Revisiting Fundamentals of Experience Replay

Introduction

  • The paper presents an extensive study of the effects of experience replay in Q-learning based methods.

  • It focuses explicitly on the replay capacity and replay ratio (ratio of learning updates to experience collected).

  • Link to the paper

Setup

  • Replay capacity is defined as the total number of transitions stored in the replay buffer.

  • Age of a transition (stored in the replay buffer) is defined as the number of gradient steps taken by the agent since the transition was stored.

  • More is the replay capacity, more will be the age of the oldest transition (also referred to as the age of the oldest policy).

  • More is the replay capacity, more will be the degree of “off-policyness” of the transitions in the buffer (with everything else held constant).

  • Replay ratio is the number of gradient updates per environment transition. This ratio can be used as a proxy for how often the agent uses old data (vs. collecting new data) and is related to off-policyness.

  • In DQN paper, the replay ratio is set to be 0.25.

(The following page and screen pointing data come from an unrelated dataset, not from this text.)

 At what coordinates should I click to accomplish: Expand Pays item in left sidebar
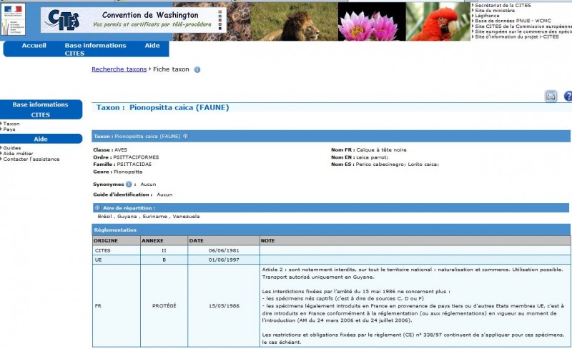click(9, 129)
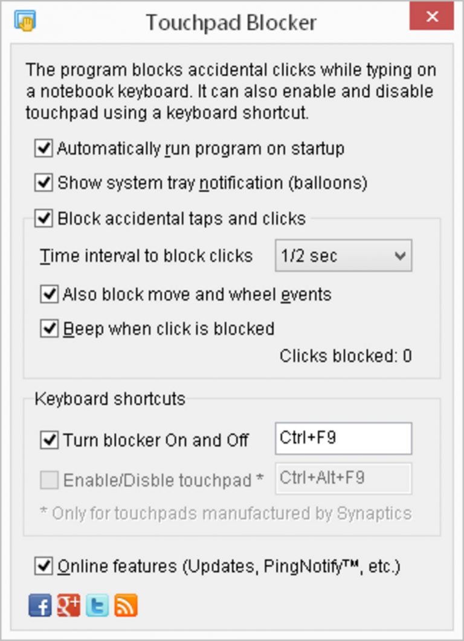Click the Clicks blocked counter text

coord(346,356)
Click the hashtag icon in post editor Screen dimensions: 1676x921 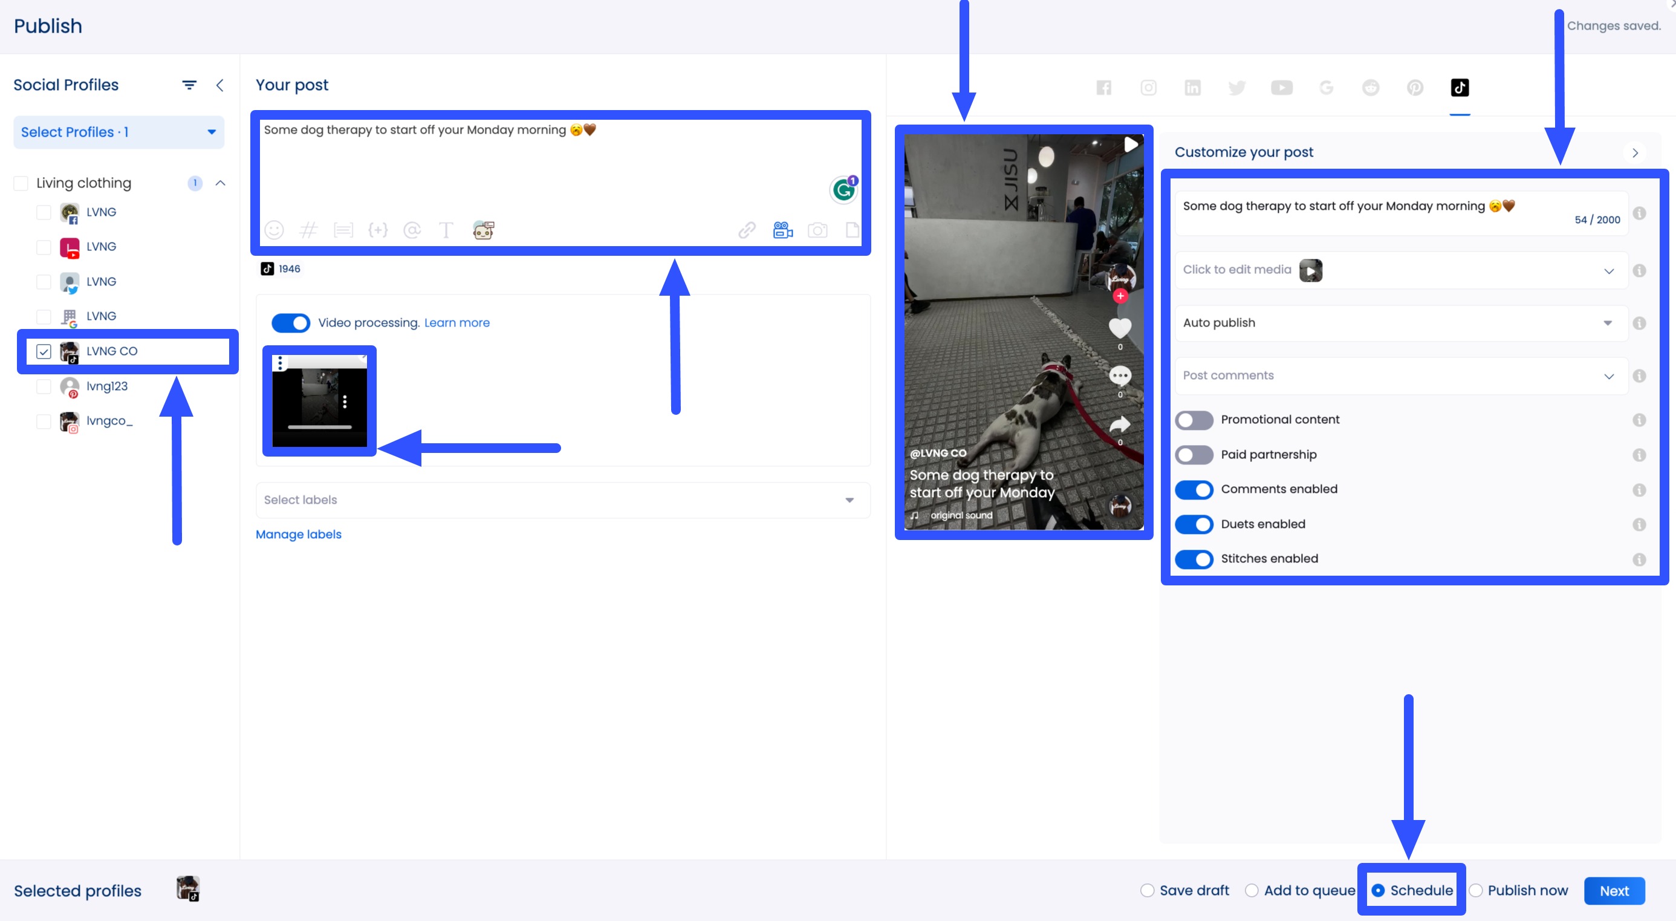click(308, 230)
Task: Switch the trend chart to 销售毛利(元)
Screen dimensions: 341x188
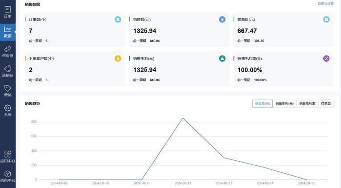Action: pos(284,104)
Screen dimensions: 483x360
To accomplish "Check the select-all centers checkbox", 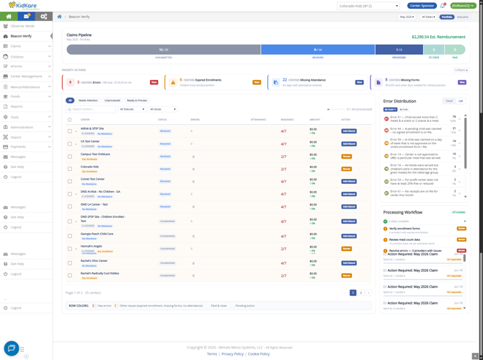I will click(x=70, y=120).

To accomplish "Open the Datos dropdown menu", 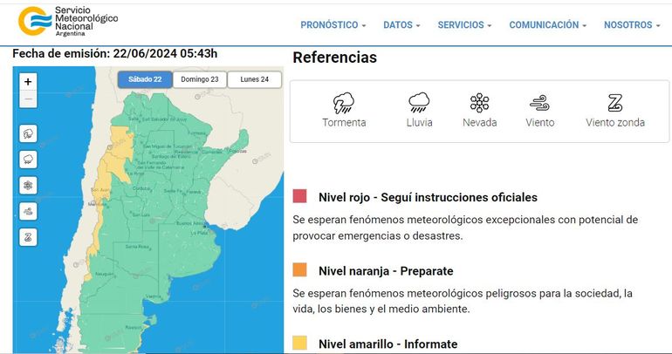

  • For experiments, a subset (of 14 games) is selected from Atari ALE (Arcade Learning Environment) with sticky actions.

  • Each experiment is repeated with three seeds.

  • Rainbow is used as the base algorithm.

  • Total number of gradient updates and batch size (per gradient update) are fixed for all the experiments.

  • Rainbow used replay capacity of 1M and oldest policy of age 250K.

  • In experiments, replay capacity varies from 0.1M to 10M ( 5 values), and the age of the oldest policy varies from 25K to 25M (4 values).

Observations

  • With the age of the oldest policy fixed, performance improves with higher replay capacity, probably due to increased state-action coverage.

  • With fixed replay capacity, reducing the oldest policy’s age improves performance, probably due to the reduced off-policyness of the data in the replay buffer.

  • However, in some specific instances (with sparse reward, hard exploration setup), performance can drop when reducing the oldest policy’s age.

  • Increasing replay capacity, while keeping the replay ratio fixed, provides varying improvements and depends on the particular values of replacy capacity and replay ratio.

  • The paper reports the effect of these choices for DQN as well.

  • Unlike Rainbow, DQN does not improve with larger replay capacity, irrespective of whether the replay ratio or age of the oldest policy is kept fixed.

  • Given that the Rainbow agent is a DQN agent with additional components, the paper explores which of these components leads to an improvement in Rainbow’s performance as replay capacity increases.

Additive Experiments

  • Four new DQN variants are created by adding each of Rainbow’s four components to the base DQN agent.

  • DQN with n-step returns is the only variant that benefits by increased replay capacity.

  • The usefulness of n-step returns is further validated by verifying that Rainbow agent without n-step returns does not benefit by increased replay capacity. While Rainbow agent without any other component benefits by the increased capacity.

  • Prioritized Experience Replay does not significantly affect the performance with increased replay capacity.

  • The observation that n-step returns are critical for taking advantage of larger replay sizes is surprising because the uncorrected n-step returns are theoretically not suitable for off-policy learning.

  • The paper tests the limits of increasing replay capacity (with n-step returns) by performing experiments in the offline-RL setup, the agent collects a dataset of about 200M frames. These frames are used to train another agent.

  • Even in this extreme setup, n-step returns improve the learning agent’s performance.

Why do n-step returns help?

  • Hypothesis 1: n-step returns help to counter the increased off-policyness produced by a larger replay buffer.

    • This hypothesis does not seem to hold as keeping the oldest policy fixed or using the same contrastive factor as an n-step update does not improve the 1-step update’s performance.
  • Hypothesis 2: Increasing the replay buffer’s capacity may reduce the variance of the n-step returns.

    • This hypothesis is evaluated by training on environments with lesser variance or by turning off the sticky actions in the atari domain.

    • While the hypothesis does explain the gains by using n-step returns to some extent, n-step gains are observed even in environments with low variance.